Holotype: Japan - Kyushu • 1 ♂, Fukuoka Pref., Kyushu Univ. Ito Campus, Nishi-ku; 7 Aug. 2017; S. Yagi, T. Hirowatari, K. M. M. Kyaw & C. Tsuji leg.; case on Rhaphiolepis indica (case made from flower bud of Elaeocarpus zollingeri ); 19 Aug. 2017 em.; gen. slide no. KM-88; in ELKU.
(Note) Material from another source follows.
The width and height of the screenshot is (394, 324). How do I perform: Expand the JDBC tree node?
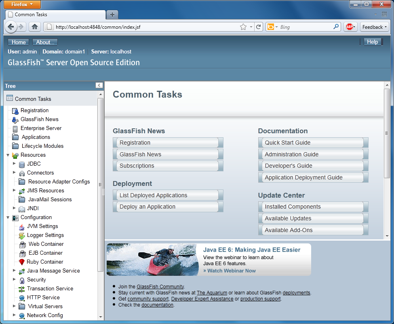(15, 164)
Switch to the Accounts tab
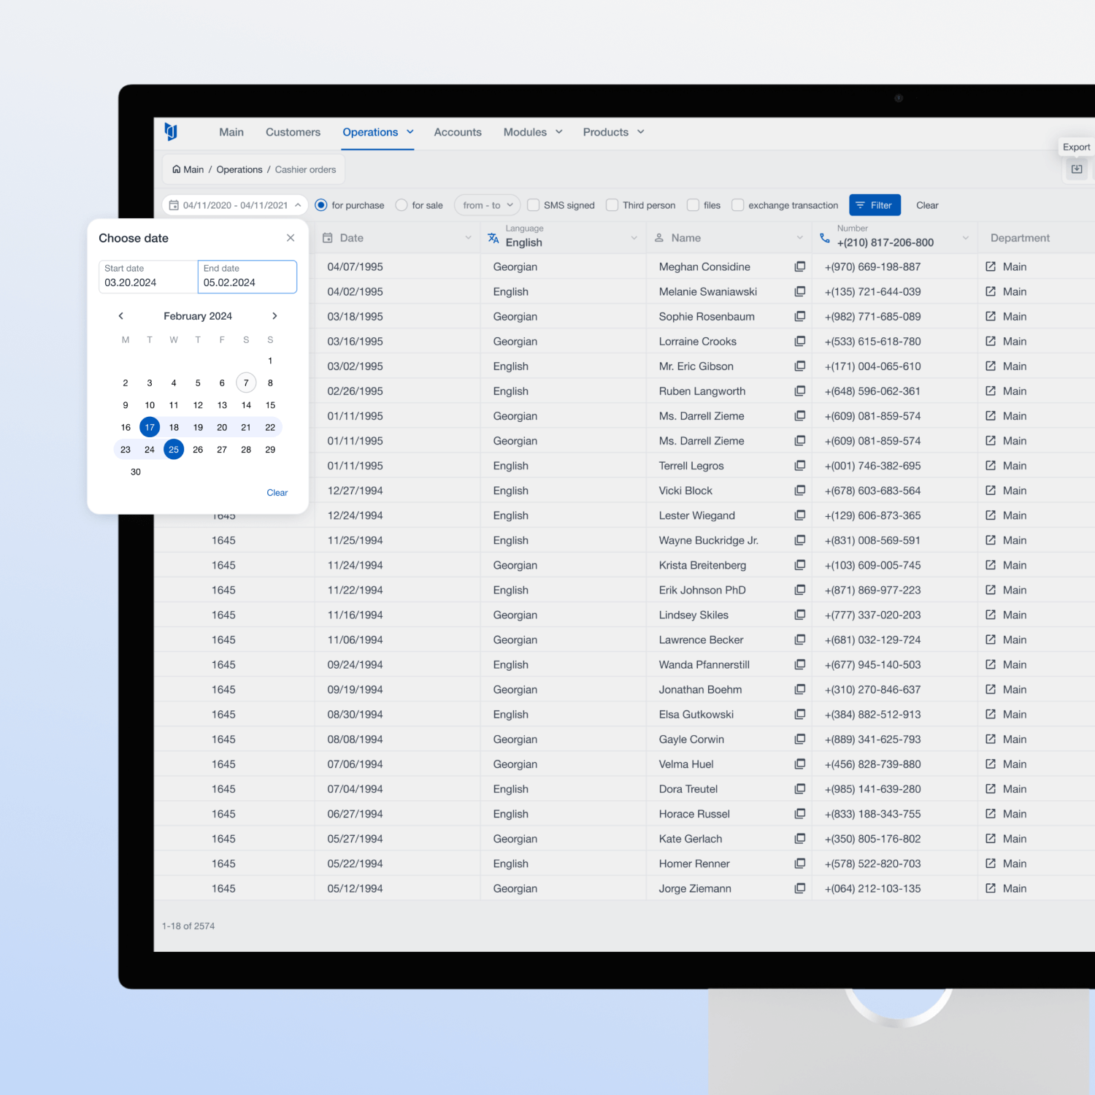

Paratypes: Japan - Kyushu [Fukuoka] • 1♂; same locality and collectors as holotype; 26 May. 2017; portable case on Rhaphiolepis indica ; 17 Jul. 2017 em.; gen. slide no. KM-40 • 3♂♂; same locality and collectors as holotype; 31 Jul. 2017; Host: Rhaphiolepis indica ; 7 Aug. 2017 em.; gen. slide no. KM-104,105 • 2♂♂; same locality and collector as holotype; 22 Jul. 2017; Host: Rhaphiolepis indica ; 31 Aug. 2017 em. • 1♀; same locality; 22 Jul. 2017; Host: Rhaphiolepis indica ; 27 Aug. 2017; K.M.M.Kyaw leg.; gen. slide no. KM-132. - Kyushu [Kagoshima] • 1♀; Satahetsuka (L), Minamiousumi Town; 9-10 Jul. 2011; T. Terada leg. (KGU). - Ryukyus [Kagoshima] • 1♂, 1♀; Amami-Oshima Is., Mt. Yuwan-dake, Uken; 17 Aug. 2012; S. Sameshima leg.; gen. slide no. KM-23(♂), 56(♀); KGU • 1♀; same locality; 4 May. 2013; K. Tsuda leg.; KGU • 1♀; same locality; 4 Aug. 2014; S. Sameshima leg.; KGU • 1♂; same locality; 5 May. 2015; S. Sameshima leg. (KGU); gen slide no. KM-24 • 4♀♀; Akatsuchiyama, Yuwan, Uken-son, 245m; 6 Jul. 2016; LT; S. Yagi leg.; KM-82; 116; 125. - Ryukyus [Okinawa] • 1♂; Okinawa ken, Higashi son Kunigami, Takae; T. Hirowatari, S. Yagi, K.M.M.Kyaw leg. • 1♀; Kenmin no-mori, Afuso; 11 Aug. 2017 (larva); Host: Elaeocarpus zollingeri ; 29 Aug. 2017 em.; same collectors; gen. slide no. KM-89.
Diagnosis.
At a glance, the external features are similar to those of T. chujaensis (Park, 2016) comb. nov. but it can be distinguished by wing markings in the distal yellow zone of the forewing, which lacks a distinct blackish streak below the middle of the yellow zone and features grayish scales at the costal margin before the apex and the area beyond the tornus. Additionally, it can easily be distinguished based on the male genitalia; the uncus is more rounded apically; the gnathos is U-shaped and acute apically; the valva is narrowly elongate with a sharped pre-apical process ca. 1/4 of the way along its length and the vinculum lacks thumb-like lobes posteriorly; the saccus has a rounded base. The shape of the phallus is also different. However, the male genitalia are similar to those of Thiotricha clidias Meyrick, 1918, which was described from Khasi Hills, India, although they differ in the shape of the phallus. In T. clidias Meyrick, 1918, the phallus is rounded basally, abruptly sinuate and slender in distally but as a cucurbit-shaped in T. elaeocarpiella sp. nov.
Description.
Male ( Figs 5A View Figure 5 , 6A View Figure 6 , 7E View Figure 7 ) Forewing length 2.9 mm in holotype, 2.6-3.4 mm in paratypes. Wing expanse 6.4 mm in holotype, 5.2-7.1 mm in paratypes.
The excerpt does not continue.